═══ MATERIAL FOR THE TASK ═══
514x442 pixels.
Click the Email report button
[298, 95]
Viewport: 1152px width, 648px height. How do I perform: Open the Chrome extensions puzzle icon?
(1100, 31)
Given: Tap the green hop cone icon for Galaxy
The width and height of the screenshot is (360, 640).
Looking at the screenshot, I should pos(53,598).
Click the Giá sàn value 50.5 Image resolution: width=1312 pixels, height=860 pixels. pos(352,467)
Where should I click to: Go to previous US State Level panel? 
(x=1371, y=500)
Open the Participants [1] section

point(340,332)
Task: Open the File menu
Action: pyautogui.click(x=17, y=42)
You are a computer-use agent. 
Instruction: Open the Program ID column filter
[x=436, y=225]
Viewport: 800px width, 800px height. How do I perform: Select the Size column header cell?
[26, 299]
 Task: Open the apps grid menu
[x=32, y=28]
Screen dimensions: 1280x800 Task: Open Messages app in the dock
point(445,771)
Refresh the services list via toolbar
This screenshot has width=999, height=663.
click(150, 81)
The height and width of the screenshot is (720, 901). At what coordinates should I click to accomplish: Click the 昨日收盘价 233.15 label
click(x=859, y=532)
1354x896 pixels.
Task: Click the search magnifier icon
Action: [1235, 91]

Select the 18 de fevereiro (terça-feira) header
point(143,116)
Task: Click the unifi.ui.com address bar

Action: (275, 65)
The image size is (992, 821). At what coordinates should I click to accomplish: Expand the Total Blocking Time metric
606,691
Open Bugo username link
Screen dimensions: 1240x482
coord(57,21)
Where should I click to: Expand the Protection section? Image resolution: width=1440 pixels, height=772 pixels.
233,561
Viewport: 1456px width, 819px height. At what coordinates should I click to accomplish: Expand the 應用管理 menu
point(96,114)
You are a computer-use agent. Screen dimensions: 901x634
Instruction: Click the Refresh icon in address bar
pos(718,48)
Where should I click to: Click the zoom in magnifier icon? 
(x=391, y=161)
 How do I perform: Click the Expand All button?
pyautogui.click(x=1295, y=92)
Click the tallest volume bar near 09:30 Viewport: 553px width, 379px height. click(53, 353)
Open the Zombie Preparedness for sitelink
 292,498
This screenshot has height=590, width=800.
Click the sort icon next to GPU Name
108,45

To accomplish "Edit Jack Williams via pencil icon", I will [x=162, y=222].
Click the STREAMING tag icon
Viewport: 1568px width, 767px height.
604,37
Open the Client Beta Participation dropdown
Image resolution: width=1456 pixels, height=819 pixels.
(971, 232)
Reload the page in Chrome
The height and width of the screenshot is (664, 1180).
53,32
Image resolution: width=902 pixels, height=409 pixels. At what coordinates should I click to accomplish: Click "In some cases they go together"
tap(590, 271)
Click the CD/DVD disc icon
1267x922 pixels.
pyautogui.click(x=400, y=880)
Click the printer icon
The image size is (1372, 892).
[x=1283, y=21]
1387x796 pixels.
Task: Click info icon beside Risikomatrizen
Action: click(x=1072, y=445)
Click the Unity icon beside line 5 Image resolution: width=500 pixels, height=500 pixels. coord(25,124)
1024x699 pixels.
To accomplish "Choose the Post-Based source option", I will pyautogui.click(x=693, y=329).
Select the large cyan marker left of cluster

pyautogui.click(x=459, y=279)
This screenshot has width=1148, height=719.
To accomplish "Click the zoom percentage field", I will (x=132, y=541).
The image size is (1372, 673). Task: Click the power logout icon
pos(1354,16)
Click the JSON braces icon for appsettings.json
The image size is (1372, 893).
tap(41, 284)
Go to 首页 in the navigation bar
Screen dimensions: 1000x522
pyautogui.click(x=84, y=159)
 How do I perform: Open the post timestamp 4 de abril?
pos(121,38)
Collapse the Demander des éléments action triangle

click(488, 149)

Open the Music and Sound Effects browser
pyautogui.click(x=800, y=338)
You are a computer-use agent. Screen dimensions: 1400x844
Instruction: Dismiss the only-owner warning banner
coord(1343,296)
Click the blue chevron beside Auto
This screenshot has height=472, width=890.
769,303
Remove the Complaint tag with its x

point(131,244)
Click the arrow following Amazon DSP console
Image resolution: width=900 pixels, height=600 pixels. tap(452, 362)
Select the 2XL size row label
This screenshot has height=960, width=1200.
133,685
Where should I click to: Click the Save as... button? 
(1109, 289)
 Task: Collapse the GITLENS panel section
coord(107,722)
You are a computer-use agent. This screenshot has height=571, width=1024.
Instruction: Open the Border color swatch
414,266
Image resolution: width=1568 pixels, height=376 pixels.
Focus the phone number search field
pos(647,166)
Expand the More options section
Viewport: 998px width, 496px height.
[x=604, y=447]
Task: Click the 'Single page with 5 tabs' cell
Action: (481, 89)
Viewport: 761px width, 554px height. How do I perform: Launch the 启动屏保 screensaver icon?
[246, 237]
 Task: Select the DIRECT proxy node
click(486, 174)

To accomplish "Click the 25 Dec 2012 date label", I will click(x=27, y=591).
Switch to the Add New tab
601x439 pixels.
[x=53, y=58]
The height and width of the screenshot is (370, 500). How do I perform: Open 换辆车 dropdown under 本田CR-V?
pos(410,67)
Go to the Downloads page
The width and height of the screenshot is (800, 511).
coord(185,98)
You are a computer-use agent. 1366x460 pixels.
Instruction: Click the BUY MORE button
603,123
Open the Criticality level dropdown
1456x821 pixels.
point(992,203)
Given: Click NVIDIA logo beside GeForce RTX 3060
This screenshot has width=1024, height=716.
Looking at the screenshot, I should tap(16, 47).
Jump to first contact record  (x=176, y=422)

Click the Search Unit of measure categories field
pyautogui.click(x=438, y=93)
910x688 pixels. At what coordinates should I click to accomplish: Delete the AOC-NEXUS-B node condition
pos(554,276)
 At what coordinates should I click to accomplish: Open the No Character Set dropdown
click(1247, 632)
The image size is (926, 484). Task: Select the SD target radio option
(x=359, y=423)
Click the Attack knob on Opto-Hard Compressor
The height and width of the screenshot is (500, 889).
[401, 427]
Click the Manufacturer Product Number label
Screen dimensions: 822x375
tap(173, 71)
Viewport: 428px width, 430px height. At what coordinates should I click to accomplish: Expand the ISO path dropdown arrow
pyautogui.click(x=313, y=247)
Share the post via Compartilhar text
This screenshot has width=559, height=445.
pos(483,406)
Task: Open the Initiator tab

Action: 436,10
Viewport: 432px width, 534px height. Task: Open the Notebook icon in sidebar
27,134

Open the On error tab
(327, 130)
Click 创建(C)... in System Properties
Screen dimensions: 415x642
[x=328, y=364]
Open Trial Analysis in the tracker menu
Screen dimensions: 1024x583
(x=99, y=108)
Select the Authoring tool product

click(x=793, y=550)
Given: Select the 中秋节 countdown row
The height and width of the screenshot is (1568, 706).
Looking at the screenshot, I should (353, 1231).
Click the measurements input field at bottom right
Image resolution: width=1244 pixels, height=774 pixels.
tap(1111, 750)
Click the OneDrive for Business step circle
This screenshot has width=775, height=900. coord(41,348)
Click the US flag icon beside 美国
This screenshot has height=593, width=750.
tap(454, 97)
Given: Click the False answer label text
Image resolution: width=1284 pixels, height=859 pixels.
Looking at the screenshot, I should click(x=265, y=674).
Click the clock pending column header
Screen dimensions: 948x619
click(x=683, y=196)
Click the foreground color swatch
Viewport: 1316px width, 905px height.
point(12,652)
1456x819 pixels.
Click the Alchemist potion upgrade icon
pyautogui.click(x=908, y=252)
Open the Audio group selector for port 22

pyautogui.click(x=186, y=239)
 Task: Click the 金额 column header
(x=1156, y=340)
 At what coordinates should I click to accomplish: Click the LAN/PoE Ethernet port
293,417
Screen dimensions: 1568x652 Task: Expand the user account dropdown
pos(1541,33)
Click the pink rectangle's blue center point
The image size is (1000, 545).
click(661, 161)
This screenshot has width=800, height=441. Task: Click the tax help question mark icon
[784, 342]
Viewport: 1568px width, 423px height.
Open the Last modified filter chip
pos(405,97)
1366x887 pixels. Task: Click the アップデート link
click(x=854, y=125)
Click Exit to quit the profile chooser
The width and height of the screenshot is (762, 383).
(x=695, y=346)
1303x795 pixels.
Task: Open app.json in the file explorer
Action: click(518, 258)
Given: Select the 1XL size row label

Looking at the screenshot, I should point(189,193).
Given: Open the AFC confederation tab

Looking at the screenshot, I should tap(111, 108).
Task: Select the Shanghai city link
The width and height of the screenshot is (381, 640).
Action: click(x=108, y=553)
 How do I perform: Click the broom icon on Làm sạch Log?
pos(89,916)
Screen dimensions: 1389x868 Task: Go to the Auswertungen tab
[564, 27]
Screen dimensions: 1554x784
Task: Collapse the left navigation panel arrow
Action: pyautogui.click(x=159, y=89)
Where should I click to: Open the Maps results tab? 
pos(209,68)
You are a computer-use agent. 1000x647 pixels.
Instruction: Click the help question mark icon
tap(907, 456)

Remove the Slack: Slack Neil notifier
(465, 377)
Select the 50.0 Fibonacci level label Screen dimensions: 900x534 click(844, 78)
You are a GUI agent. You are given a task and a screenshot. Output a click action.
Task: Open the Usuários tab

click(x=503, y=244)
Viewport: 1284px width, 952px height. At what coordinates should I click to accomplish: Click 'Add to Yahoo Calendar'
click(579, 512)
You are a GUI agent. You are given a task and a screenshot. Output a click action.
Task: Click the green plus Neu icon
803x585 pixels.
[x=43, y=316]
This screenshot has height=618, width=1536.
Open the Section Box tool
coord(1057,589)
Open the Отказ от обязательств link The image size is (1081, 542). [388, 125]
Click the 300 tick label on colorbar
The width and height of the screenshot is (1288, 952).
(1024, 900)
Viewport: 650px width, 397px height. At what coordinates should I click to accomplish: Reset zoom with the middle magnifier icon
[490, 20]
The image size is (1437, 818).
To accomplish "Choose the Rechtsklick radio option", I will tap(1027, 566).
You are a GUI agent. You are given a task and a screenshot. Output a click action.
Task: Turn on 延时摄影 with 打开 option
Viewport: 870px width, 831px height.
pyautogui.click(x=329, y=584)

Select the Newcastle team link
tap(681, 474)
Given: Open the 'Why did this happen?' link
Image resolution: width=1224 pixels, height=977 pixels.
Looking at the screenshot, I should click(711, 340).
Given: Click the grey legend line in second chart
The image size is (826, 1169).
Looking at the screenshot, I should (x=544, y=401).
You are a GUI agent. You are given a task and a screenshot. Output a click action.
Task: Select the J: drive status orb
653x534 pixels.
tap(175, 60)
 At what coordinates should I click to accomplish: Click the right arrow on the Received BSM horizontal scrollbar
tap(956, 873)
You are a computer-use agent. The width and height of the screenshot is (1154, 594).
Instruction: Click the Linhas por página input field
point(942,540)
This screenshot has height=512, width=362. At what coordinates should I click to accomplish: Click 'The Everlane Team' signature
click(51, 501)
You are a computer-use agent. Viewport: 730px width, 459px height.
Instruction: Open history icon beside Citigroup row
═══
● ACTION ITEM:
Output the line containing "803x585 pixels." and all lines after it to the end of the records, exactly as given.

● EXPECTED OUTPUT:
803x585 pixels.
[x=43, y=316]
This screenshot has height=618, width=1536.
Open the Section Box tool
coord(1057,589)
Open the Отказ от обязательств link The image size is (1081, 542). [388, 125]
Click the 300 tick label on colorbar
The width and height of the screenshot is (1288, 952).
(1024, 900)
Viewport: 650px width, 397px height. At what coordinates should I click to accomplish: Reset zoom with the middle magnifier icon
[490, 20]
The image size is (1437, 818).
To accomplish "Choose the Rechtsklick radio option", I will tap(1027, 566).
You are a GUI agent. You are given a task and a screenshot. Output a click action.
Task: Turn on 延时摄影 with 打开 option
Viewport: 870px width, 831px height.
pyautogui.click(x=329, y=584)

Select the Newcastle team link
tap(681, 474)
Given: Open the 'Why did this happen?' link
Image resolution: width=1224 pixels, height=977 pixels.
Looking at the screenshot, I should click(711, 340).
Given: Click the grey legend line in second chart
The image size is (826, 1169).
Looking at the screenshot, I should (x=544, y=401).
You are a GUI agent. You are given a task and a screenshot. Output a click action.
Task: Select the J: drive status orb
653x534 pixels.
tap(175, 60)
 At what coordinates should I click to accomplish: Click the right arrow on the Received BSM horizontal scrollbar
tap(956, 873)
You are a computer-use agent. The width and height of the screenshot is (1154, 594).
Instruction: Click the Linhas por página input field
point(942,540)
This screenshot has height=512, width=362. At what coordinates should I click to accomplish: Click 'The Everlane Team' signature
click(51, 501)
You are a computer-use agent. Viewport: 730px width, 459px height.
Instruction: Open history icon beside Citigroup row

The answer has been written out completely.